### [The problem]
An exact transcription is needed, beginning at the line with "Instruction: Open notifications" and ending at the last line of the listing, with pictures left out and nothing else added.

### [Data for this exercise]
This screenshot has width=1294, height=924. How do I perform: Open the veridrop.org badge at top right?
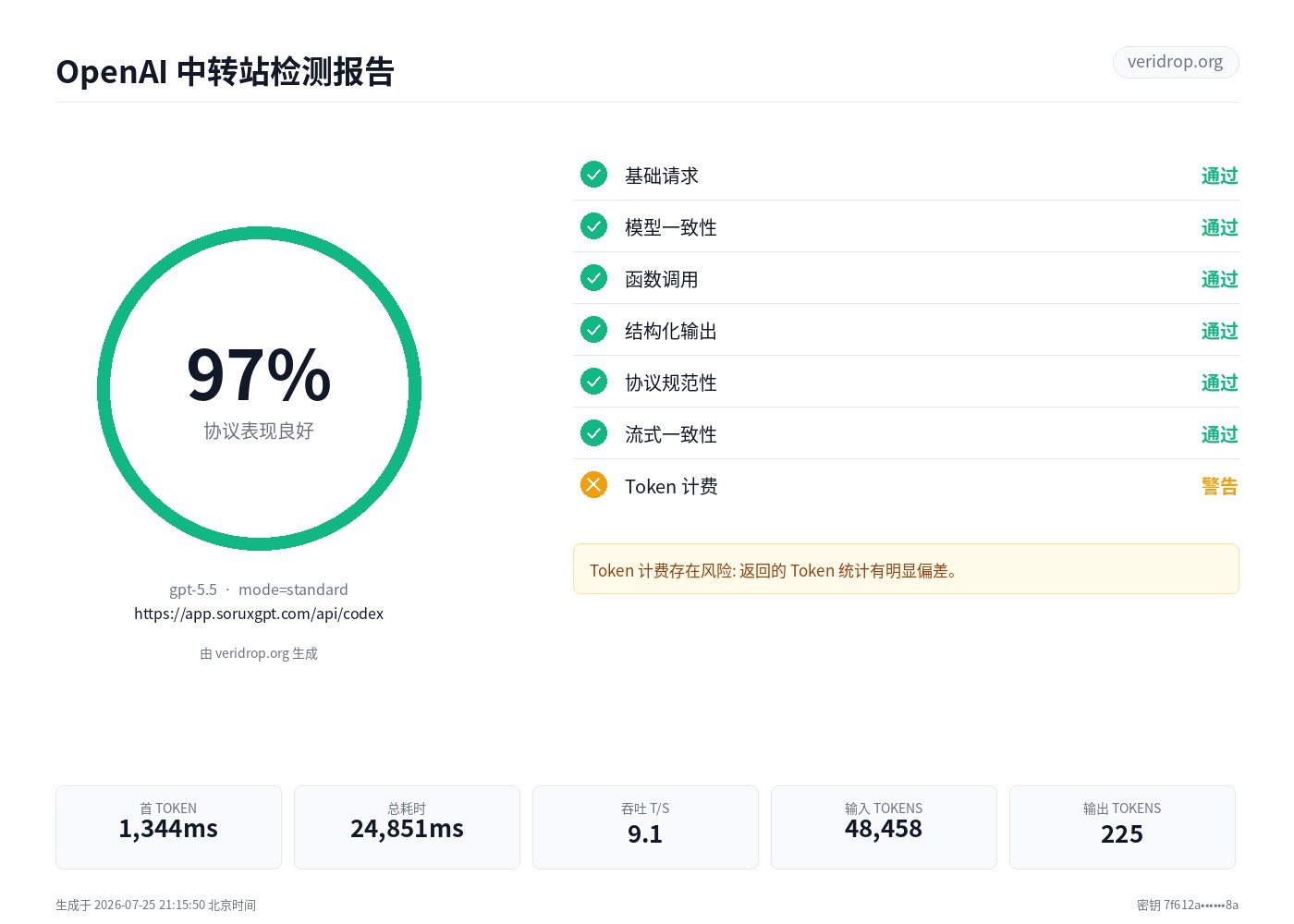pos(1176,62)
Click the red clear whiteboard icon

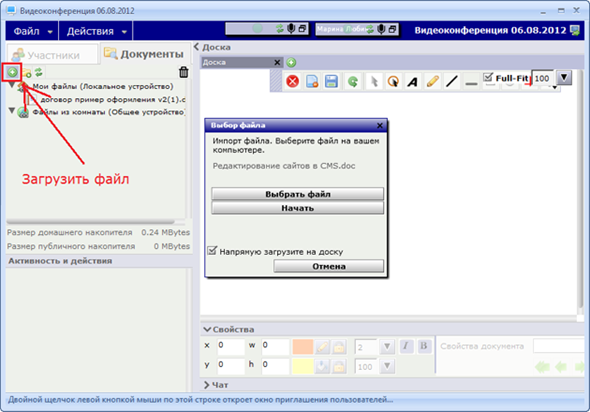coord(292,81)
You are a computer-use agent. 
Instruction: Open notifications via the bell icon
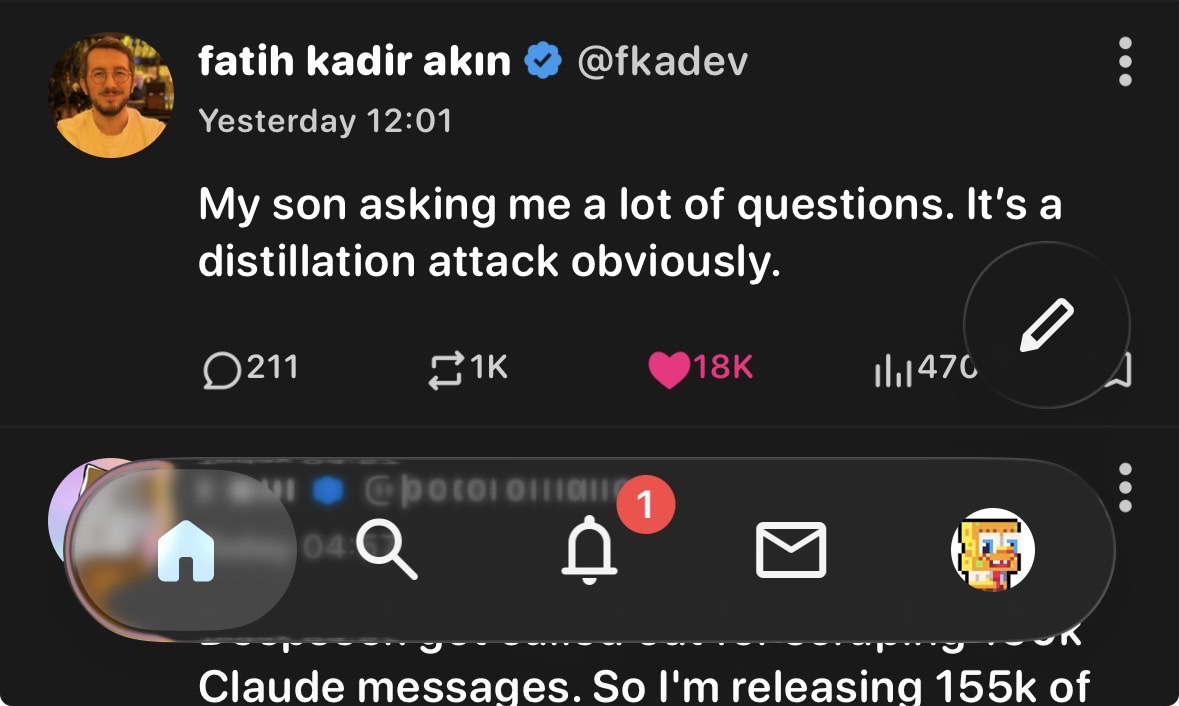click(588, 550)
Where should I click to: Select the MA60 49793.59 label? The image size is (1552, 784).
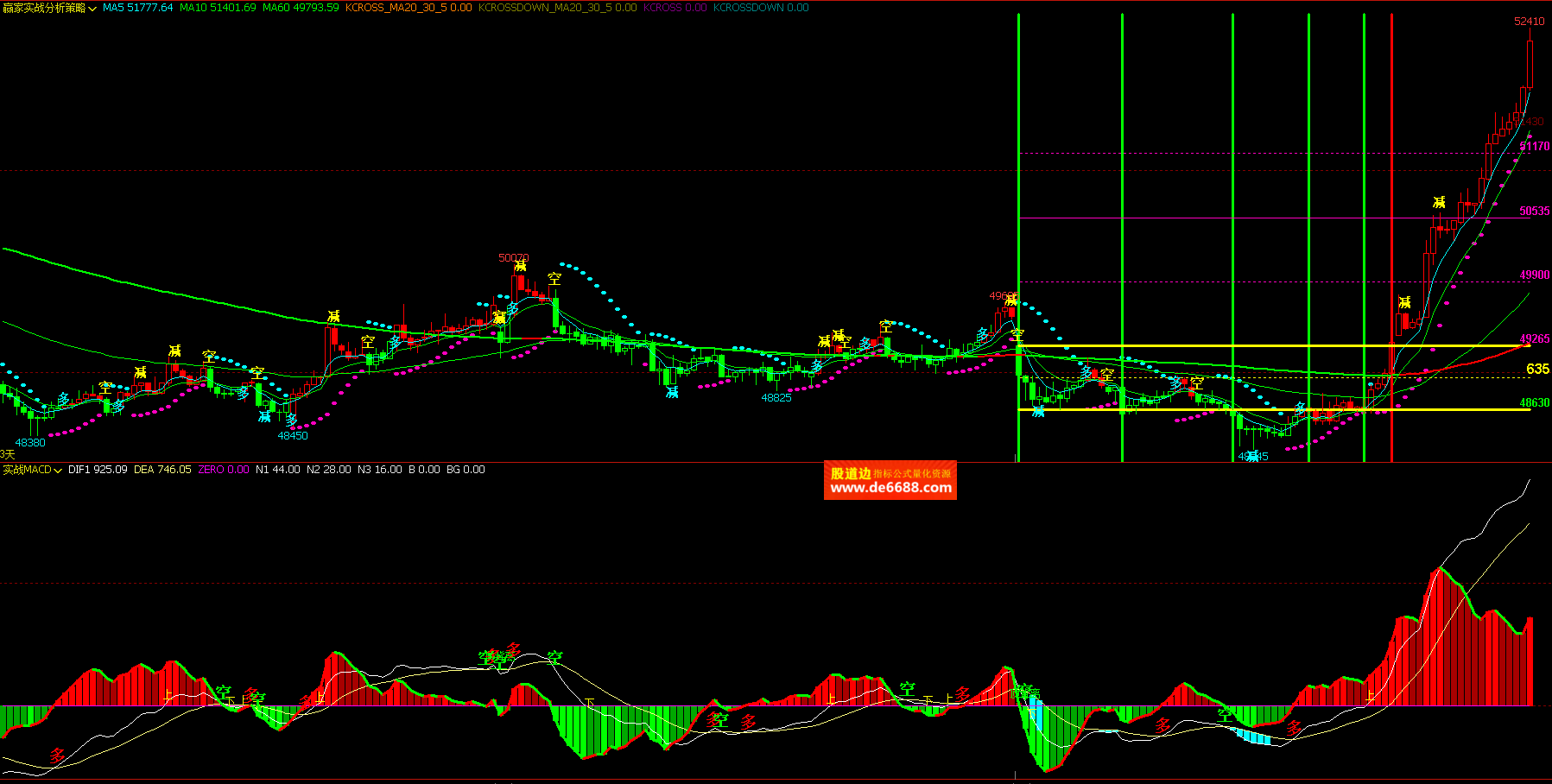(301, 8)
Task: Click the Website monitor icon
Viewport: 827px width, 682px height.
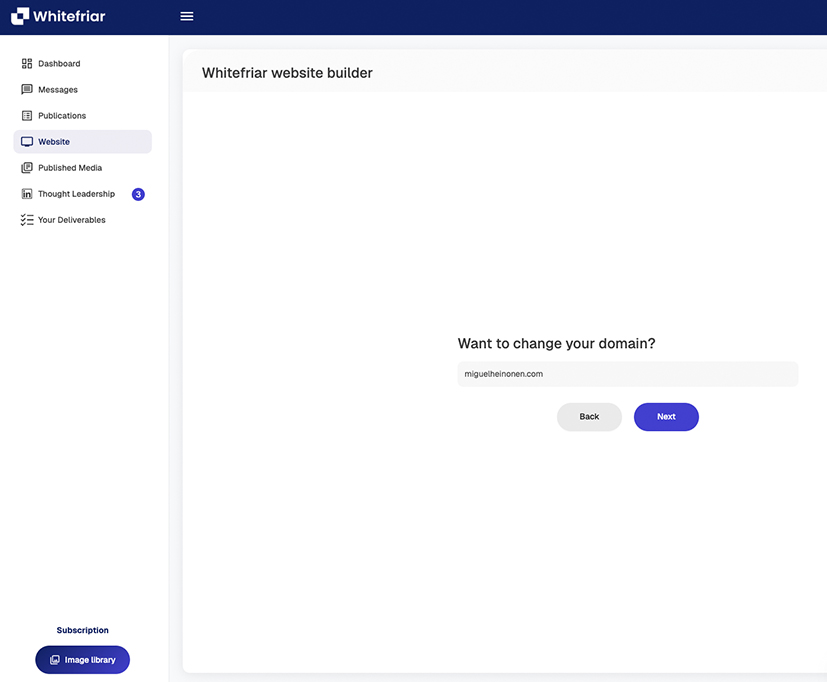Action: coord(27,142)
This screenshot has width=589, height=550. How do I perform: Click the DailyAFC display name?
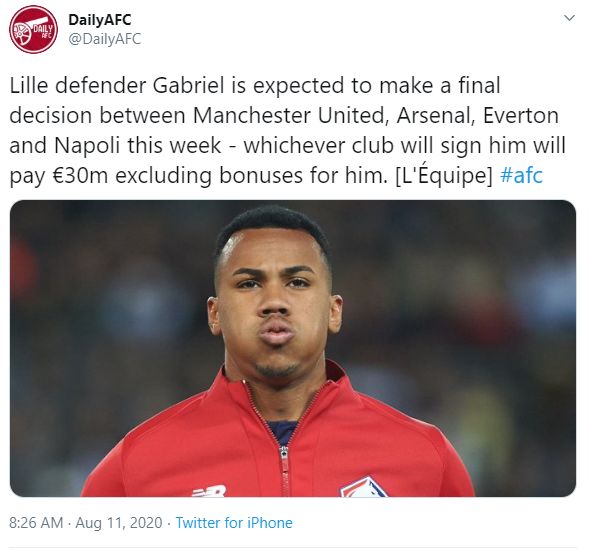(x=100, y=20)
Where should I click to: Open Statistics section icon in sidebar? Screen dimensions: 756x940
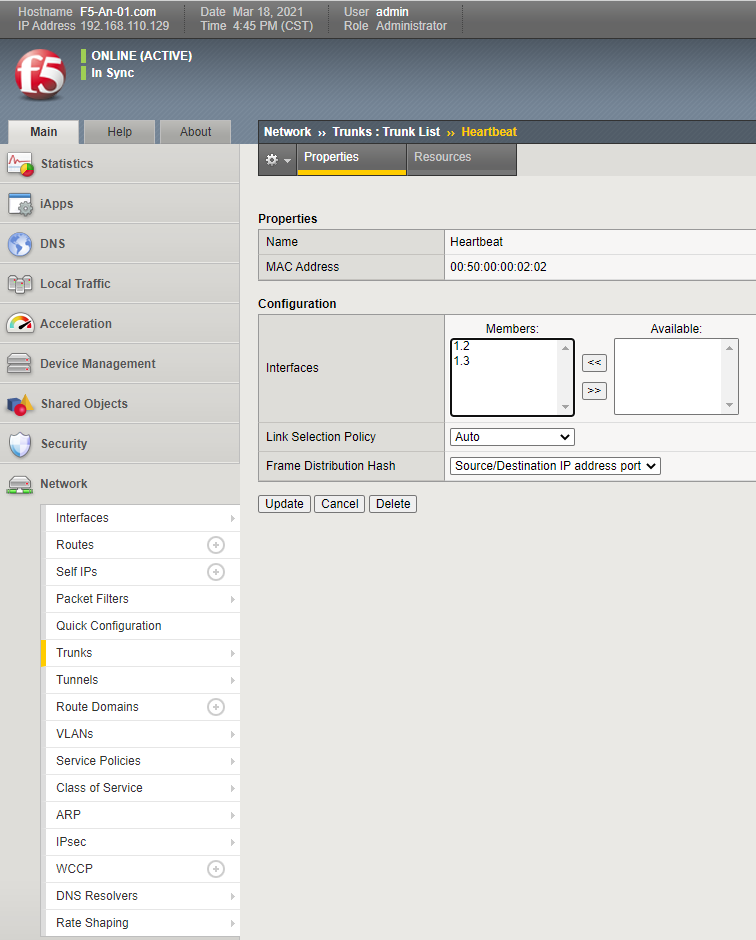(20, 164)
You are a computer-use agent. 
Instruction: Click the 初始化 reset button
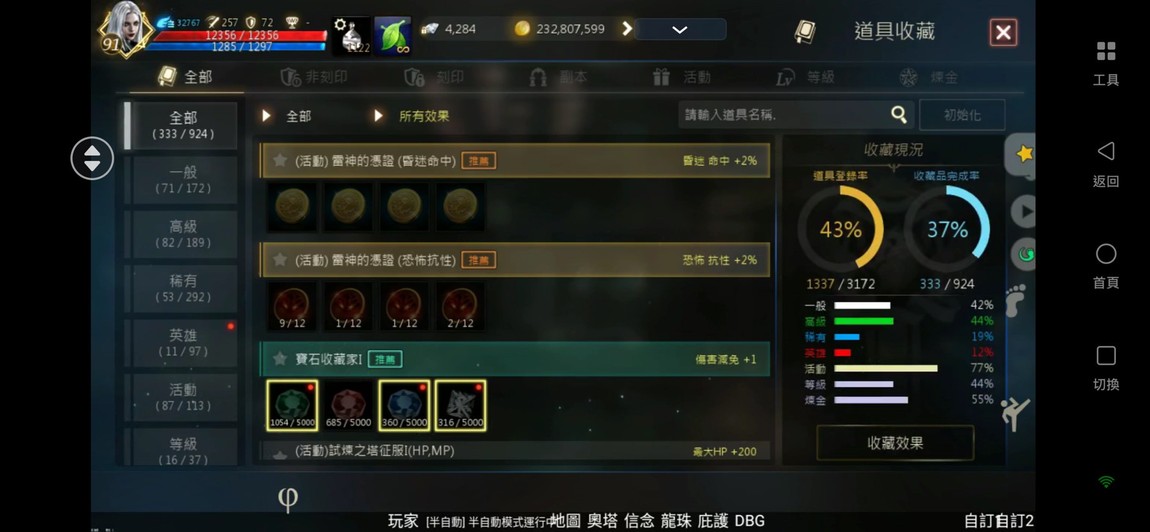pos(962,115)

### [Finished task]
Instruction: Open notifications via the bell icon
click(588, 550)
Where should I click to: Select the MA60 49793.59 label? The image size is (1552, 784).
(301, 8)
Task: Click the Website monitor icon
Viewport: 827px width, 682px height.
Action: coord(27,142)
This screenshot has width=589, height=550. How do I perform: Click the DailyAFC display name?
(x=100, y=20)
Where should I click to: Open Statistics section icon in sidebar? Screen dimensions: 756x940
(20, 164)
You are a computer-use agent. 
Instruction: Click the 初始化 reset button
pos(962,115)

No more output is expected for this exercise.